## Problem details
Convert the lines of the records into a JSON list of strings, with one string per line. Start with the line containing "Screen dimensions: 1360x1140", continue through the end of the records, skip blank lines, and leave the pictures out.

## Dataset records
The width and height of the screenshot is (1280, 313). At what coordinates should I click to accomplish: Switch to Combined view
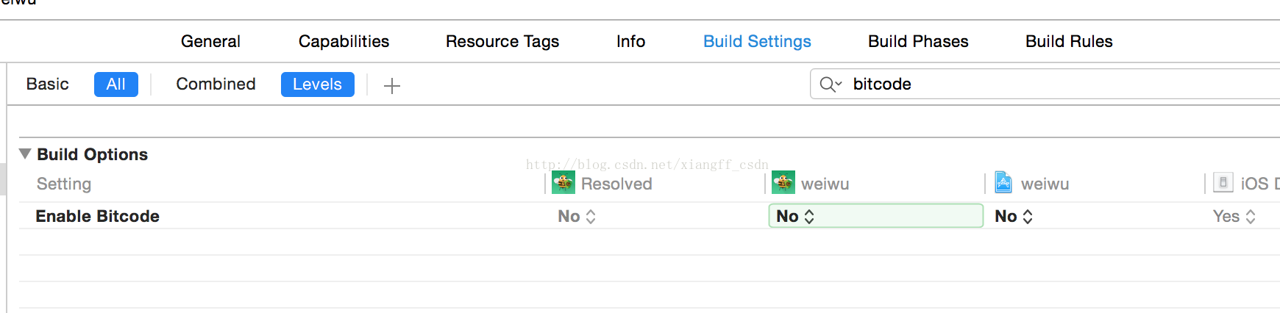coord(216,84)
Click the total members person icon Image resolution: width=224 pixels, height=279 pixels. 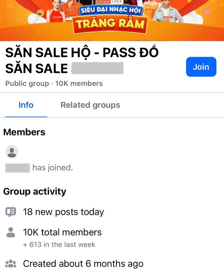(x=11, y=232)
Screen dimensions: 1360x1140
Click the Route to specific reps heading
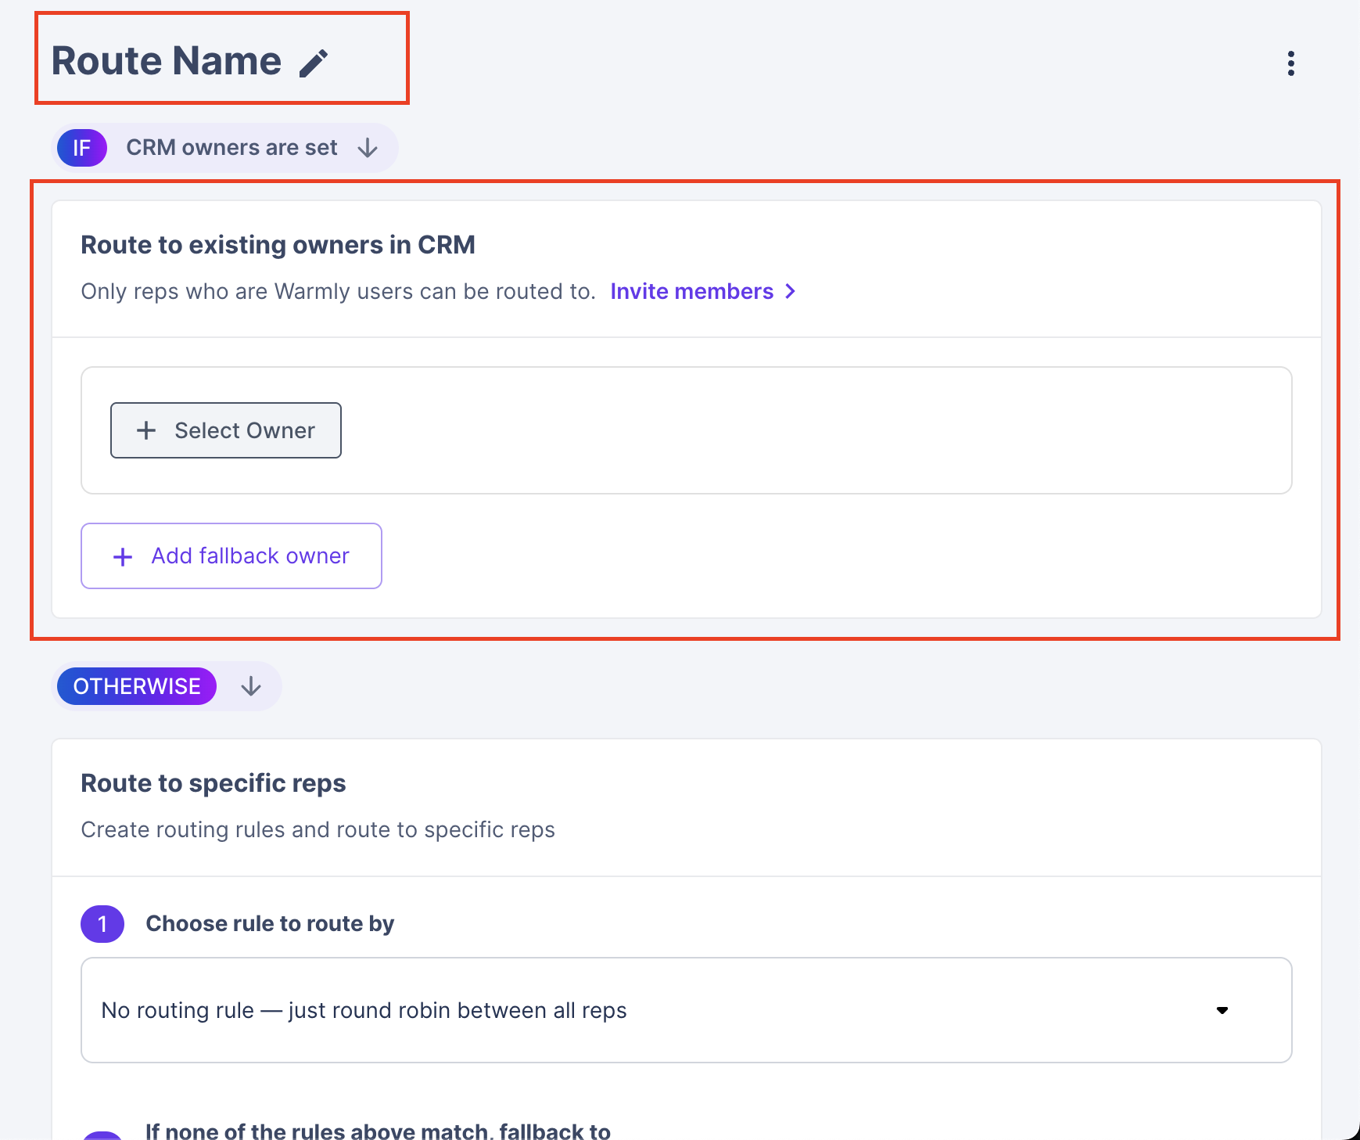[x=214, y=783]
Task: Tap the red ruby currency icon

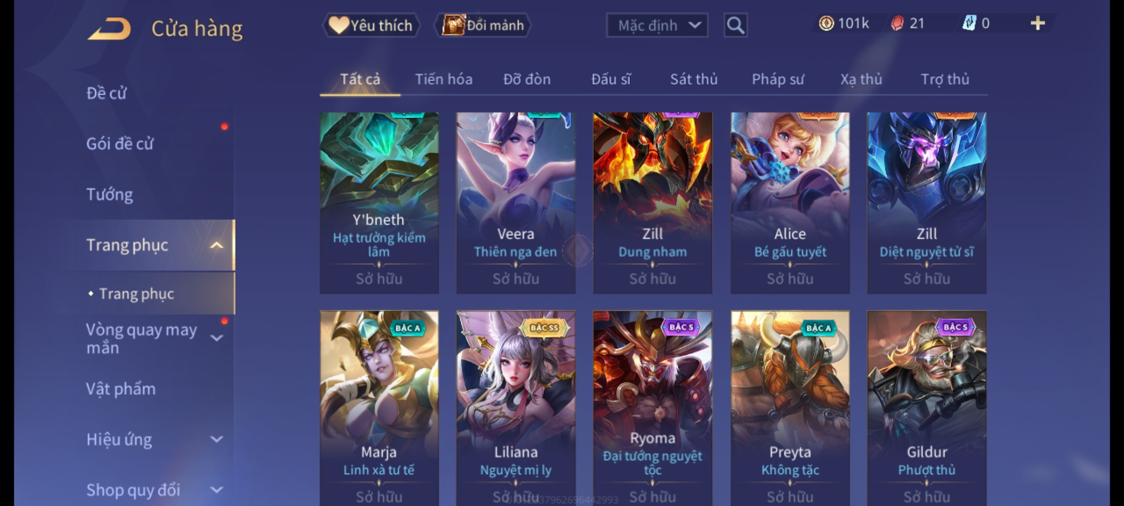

## Exercise answer
[
  "Screen dimensions: 1360x1140",
  "Click the Route to specific reps heading",
  "[x=214, y=783]",
  "Task: Tap the red ruby currency icon"
]